How can I speed up a joined update in SQL? My statement seems to run indefinitely
I have two tables: a source table and a target table. The target table will have a subset of the columns of the source table. I need to update a single column in the target table by joining with the source table based on another column. The update statement is as follows:
UPDATE target_table tt SET special_id = ( SELECT source_special_id FROM source_table st WHERE tt.another_id = st.another_id )
For some reason, this statement seems to run indefinitely. The inner select happens almost immediately when executed by itself. The table has roughly 50,000 records and its hosted on a powerful machine (resources are not an issue).
Am I doing this correctly? Any reasons the above wouldn't work in a timely manner? Any better way to do this?
Your initial query executes the inner subquery once for every row in the outer table. See if Oracle likes this better:
UPDATE target_table SET special_id = st.source_special_id FROM target_table tt INNER JOIN source_table st WHERE tt.another_id = st.another_id
(edited after posted query was corrected)
Add: If the join syntax doesn't work on Oracle, how about:
UPDATE target_table SET special_id = st.source_special_id FROM target_table tt, source_table st WHERE tt.another_id = st.another_id
The point is to join the two tables rather than using the outer query syntax you are currently using.
Is there an index on source_table(another_id)? If not source_table will be fully scanned once for each row in target_table. This will take some time if target_table is big.
Is it possible for there to be no match in source_table for some target_table rows? If so, your update will set special_id to null for those rows. If you want to avoid that do this:
UPDATE target_table tt SET special_id = ( SELECT source_special_id FROM source_table st WHERE tt.another_id = st.another_id ) WHERE EXISTS( SELECT NULL FROM source_table st WHERE tt.another_id = st.another_id );
If target_table.another_id was declared as a foreign key referencing source_table.another_id (unlikely in this scenario), this would work:
UPDATE ( SELECT tt.primary_key, tt.special_id, st.source_special_id FROM tatget_table tt JOIN source_table st ON st.another_id = tt.another_id ) SET special_id = source_special_id;
Are you actually sure that it's running?
Have you looked for blocking locks? indefinitely is a long time and that's usually only achieved via something stalling execution.

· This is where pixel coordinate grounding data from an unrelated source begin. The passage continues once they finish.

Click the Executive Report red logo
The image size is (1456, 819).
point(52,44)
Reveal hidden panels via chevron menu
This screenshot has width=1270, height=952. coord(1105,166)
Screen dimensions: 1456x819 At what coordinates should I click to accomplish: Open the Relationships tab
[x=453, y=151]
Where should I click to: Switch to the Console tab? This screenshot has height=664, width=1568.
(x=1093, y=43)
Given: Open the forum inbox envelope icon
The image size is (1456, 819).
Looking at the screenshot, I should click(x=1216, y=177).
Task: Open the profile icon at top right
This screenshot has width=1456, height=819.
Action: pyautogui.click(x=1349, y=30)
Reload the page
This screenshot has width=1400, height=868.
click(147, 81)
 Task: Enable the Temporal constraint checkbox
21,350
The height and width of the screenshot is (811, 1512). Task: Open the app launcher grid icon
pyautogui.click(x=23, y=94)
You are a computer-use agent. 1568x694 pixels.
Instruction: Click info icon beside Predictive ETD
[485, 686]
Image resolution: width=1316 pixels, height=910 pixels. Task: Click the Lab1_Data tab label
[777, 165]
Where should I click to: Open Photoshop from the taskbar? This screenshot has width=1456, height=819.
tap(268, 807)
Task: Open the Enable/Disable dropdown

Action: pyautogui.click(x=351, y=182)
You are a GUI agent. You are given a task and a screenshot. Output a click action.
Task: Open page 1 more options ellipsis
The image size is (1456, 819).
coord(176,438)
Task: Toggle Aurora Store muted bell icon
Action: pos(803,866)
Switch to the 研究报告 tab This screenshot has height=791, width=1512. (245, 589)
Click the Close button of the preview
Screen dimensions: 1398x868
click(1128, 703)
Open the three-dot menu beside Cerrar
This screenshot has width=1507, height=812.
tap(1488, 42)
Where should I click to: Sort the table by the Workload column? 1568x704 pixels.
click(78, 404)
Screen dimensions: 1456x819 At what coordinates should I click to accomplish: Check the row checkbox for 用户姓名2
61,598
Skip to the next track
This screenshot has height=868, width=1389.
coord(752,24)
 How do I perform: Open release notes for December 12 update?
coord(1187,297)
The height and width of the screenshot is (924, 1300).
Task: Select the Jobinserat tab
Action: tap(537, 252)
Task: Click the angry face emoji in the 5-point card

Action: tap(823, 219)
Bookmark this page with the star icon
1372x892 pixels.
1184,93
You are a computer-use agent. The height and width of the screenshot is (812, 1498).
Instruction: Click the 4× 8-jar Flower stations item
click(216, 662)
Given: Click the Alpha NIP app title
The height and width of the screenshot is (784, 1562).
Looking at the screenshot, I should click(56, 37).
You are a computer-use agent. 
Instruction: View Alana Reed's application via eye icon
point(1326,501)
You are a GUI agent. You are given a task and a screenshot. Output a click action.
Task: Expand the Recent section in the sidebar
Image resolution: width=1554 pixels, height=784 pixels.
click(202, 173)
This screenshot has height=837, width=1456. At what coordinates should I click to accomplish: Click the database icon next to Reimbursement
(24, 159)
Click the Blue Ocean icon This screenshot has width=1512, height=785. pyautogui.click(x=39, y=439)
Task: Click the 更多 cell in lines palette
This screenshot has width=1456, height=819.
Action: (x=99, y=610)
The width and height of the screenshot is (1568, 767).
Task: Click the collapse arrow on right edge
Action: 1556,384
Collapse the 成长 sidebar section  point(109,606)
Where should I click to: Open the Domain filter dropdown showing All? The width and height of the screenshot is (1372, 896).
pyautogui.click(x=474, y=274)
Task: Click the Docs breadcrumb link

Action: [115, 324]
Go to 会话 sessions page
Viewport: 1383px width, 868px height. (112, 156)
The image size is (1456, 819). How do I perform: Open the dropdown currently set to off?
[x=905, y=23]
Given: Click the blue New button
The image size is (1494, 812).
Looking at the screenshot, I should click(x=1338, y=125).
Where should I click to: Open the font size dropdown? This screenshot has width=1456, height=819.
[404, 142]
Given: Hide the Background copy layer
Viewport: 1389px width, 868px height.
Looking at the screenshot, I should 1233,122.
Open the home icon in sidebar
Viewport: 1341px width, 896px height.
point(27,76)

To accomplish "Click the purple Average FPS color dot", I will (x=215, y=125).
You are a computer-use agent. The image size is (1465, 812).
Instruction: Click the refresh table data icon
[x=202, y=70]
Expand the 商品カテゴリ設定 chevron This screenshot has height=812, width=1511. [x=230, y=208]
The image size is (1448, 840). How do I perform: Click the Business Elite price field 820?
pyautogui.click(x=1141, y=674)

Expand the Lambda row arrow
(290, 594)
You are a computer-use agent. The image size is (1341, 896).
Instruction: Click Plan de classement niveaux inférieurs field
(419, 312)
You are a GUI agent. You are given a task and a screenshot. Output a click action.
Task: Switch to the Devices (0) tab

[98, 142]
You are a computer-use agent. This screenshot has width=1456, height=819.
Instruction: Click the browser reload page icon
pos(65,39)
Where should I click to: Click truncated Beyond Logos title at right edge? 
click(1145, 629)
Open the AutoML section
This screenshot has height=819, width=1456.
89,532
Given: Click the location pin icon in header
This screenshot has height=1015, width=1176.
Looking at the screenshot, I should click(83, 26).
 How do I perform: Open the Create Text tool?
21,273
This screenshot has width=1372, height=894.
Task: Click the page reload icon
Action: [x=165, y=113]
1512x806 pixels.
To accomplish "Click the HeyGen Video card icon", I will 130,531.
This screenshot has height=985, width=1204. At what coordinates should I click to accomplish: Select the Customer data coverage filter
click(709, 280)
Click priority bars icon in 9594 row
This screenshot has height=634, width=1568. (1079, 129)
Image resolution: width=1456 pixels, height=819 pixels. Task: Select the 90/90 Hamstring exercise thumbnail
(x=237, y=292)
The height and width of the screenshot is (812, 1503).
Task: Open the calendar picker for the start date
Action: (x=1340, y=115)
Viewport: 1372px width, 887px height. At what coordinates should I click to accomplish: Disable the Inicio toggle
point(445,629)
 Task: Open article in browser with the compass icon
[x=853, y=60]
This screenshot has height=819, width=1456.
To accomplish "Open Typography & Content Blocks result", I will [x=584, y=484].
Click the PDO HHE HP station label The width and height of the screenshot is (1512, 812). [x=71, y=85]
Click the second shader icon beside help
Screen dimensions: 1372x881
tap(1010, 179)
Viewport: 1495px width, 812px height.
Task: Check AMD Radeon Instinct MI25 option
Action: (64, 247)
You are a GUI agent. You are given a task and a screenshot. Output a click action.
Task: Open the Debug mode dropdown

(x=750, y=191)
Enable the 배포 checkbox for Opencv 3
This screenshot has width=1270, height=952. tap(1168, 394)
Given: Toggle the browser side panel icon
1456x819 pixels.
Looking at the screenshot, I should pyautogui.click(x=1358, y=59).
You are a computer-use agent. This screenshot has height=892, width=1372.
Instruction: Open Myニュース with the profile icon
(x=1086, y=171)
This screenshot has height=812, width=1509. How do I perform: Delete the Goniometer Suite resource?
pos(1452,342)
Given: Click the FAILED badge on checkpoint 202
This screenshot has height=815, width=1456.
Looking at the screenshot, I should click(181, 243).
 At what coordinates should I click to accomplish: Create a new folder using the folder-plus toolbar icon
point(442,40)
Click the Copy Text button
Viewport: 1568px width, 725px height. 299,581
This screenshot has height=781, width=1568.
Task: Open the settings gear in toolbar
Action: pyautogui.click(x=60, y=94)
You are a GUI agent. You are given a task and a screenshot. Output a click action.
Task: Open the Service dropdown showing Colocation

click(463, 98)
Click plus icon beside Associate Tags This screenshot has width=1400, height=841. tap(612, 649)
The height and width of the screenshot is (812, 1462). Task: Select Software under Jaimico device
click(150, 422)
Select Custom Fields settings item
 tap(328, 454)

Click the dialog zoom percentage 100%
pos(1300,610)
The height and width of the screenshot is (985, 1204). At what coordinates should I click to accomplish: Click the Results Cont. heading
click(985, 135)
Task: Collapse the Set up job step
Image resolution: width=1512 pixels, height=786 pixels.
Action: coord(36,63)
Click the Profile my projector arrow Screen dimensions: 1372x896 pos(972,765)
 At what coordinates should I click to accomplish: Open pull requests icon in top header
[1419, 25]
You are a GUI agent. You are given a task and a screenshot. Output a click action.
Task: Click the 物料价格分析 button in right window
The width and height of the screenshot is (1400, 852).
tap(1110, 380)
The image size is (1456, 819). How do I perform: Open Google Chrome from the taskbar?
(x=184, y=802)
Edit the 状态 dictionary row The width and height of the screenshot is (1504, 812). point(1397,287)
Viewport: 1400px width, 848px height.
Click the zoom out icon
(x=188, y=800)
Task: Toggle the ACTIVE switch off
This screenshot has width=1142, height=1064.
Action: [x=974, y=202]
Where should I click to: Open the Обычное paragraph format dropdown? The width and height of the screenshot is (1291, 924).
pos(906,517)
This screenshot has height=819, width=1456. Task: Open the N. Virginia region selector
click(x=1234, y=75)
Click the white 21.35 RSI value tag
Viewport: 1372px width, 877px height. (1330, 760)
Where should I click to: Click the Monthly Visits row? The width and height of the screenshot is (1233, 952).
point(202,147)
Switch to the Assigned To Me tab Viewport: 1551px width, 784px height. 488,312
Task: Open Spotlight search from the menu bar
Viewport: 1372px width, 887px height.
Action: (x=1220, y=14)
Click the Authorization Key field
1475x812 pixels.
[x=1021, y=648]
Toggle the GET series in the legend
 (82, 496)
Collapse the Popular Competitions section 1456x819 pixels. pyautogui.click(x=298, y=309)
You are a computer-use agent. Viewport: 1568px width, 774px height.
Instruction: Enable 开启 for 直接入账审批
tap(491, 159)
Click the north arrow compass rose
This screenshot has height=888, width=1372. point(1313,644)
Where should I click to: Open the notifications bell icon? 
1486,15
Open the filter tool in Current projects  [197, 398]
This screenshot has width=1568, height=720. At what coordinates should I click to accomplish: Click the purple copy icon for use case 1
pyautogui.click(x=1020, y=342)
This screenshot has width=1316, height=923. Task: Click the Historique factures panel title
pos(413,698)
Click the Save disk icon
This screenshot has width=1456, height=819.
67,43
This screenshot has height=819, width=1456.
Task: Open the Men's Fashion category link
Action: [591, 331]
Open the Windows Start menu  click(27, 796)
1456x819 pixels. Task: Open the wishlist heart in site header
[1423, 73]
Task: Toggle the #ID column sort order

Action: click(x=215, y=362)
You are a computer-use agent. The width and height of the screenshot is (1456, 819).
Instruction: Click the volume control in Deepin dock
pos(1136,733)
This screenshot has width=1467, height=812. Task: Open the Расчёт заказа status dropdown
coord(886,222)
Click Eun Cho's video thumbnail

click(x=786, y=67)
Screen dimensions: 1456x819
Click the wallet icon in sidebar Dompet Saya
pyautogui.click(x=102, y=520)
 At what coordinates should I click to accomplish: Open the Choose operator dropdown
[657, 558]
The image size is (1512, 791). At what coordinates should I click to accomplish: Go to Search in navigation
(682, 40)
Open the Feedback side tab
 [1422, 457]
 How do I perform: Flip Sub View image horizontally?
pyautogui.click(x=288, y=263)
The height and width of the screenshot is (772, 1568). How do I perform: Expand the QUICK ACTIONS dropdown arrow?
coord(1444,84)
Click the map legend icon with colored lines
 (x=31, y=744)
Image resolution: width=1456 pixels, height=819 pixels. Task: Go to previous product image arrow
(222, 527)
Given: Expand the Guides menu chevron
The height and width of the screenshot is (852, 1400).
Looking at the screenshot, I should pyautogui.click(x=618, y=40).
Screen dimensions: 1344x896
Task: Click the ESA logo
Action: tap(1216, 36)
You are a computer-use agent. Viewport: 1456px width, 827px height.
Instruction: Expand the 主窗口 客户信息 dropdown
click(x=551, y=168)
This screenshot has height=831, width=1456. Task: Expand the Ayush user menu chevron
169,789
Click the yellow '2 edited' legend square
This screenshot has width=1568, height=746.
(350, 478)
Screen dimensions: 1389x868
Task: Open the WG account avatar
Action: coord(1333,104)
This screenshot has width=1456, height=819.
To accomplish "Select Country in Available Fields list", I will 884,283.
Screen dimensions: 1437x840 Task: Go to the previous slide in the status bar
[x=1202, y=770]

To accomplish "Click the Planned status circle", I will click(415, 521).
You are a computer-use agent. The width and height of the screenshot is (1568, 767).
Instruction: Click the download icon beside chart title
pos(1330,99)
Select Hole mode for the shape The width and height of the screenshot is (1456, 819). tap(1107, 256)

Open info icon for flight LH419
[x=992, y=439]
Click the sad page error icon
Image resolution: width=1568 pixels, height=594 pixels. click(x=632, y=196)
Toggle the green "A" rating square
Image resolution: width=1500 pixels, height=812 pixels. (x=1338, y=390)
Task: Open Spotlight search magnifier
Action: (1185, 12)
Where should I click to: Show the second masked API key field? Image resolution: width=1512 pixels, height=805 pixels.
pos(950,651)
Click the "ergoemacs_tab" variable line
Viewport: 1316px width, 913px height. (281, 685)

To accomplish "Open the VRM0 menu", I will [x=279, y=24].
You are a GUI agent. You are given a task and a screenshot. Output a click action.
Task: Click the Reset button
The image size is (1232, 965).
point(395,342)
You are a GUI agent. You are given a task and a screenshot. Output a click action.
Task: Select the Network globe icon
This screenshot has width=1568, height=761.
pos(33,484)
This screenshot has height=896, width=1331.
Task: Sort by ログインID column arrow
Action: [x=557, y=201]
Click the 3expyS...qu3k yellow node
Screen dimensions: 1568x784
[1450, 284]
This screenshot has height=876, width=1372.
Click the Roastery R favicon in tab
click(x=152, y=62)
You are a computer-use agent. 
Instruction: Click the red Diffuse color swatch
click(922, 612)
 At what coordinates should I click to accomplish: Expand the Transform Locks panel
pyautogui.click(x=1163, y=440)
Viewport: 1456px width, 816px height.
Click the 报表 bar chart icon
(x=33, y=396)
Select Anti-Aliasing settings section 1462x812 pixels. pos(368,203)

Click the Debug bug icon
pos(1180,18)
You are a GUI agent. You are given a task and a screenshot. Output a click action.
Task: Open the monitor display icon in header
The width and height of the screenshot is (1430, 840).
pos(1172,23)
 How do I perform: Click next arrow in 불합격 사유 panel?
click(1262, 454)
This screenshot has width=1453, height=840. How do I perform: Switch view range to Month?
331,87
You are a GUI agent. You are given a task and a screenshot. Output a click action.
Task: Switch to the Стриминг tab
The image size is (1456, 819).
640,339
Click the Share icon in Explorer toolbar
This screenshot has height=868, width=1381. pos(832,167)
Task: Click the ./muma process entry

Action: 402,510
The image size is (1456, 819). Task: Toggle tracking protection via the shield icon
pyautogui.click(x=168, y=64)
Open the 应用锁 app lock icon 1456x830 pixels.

Update: Ok, now that the query has been fixed -- I've done this exact thing many times, on unindexed tables well over 50K rows, and it worked fine in Oracle 10g and 9i. So something else is going on here; yes, you are calling for nested loops, but no, it shouldn't run forever, even so. What are the primary keys on these tables? Do you by any chance have multiple rows from the second table matching the same row for the first table? You could be trying to rewrite the whole table over and over, throwing the locking system into a fit.
That statement doesn't really make sense -- you are telling it to update all the rows where ids match, to the same id (meaning, no change happens!).
I imagine the real statement looks a bit different?
Please also provide table schema information (primary keys for the 2 tables, any available indexes, etc).
Not sure what Oracle has available, but MS Sql Server has a tuning advisor that you can feed your queries into and it will give recommendation for adding indexes, etc... I would assume Oracle has something similar.
That would be the quickest way to pinpoint the issue.
I don't know Oracle, but MSSQLServer optimizer would have no problem converting the subquery into a join for you.
It sounds like you might be doing a data import against a short-lived or newly created table. It is easy to overlook indexing these kinds of tables. I'd make sure there's an index on sourcetable.anotherid - or a covering index on sourcetable.anotherid, sourcetable.specialid (order matters, anotherid should be first).
In cases such as these (query running unexpectedly for longer than 1 second). It is best to figure out how your environment provides query plans. Examine that plan and the problem will become clear.
You see, there is no such thing as "optimized sql code". Sql code is never executed - query plans are generated from the code and then those plans are executed.
Check that the statistics are up to date on the tables - see this question
I had the same problem, and got a "SQL command not properly ended" when trying Codewerks' answer in Oracle 11g. A bit of Googling turned up the Oracle MERGE statement, which I adapted as follows:
MERGE INTO target_table tt USING source_table st ON (tt.another_id = st.another_id) WHEN MATCHED THEN UPDATE SET tt.special_id = st.special_id;
If you're not sure all the values of another_id will be in source_table then you can use the WHEN NOT MATCHED THEN clause to handle that case.
If you have constraints that let Oracle know there is a 1-1 relationship when you join on "another_id", I think this might work well:
UPDATE ( SELECT tt.rowid tt_rowid, tt.another_id, tt.special_id, st.source_special_id FROM target_table tt, source_table st WHERE tt.another_id = st.other_id ORDER BY tt.rowid ) SET special_id = source_special_id
Ordering by ROWID is important when you are updating and updatable view with a join.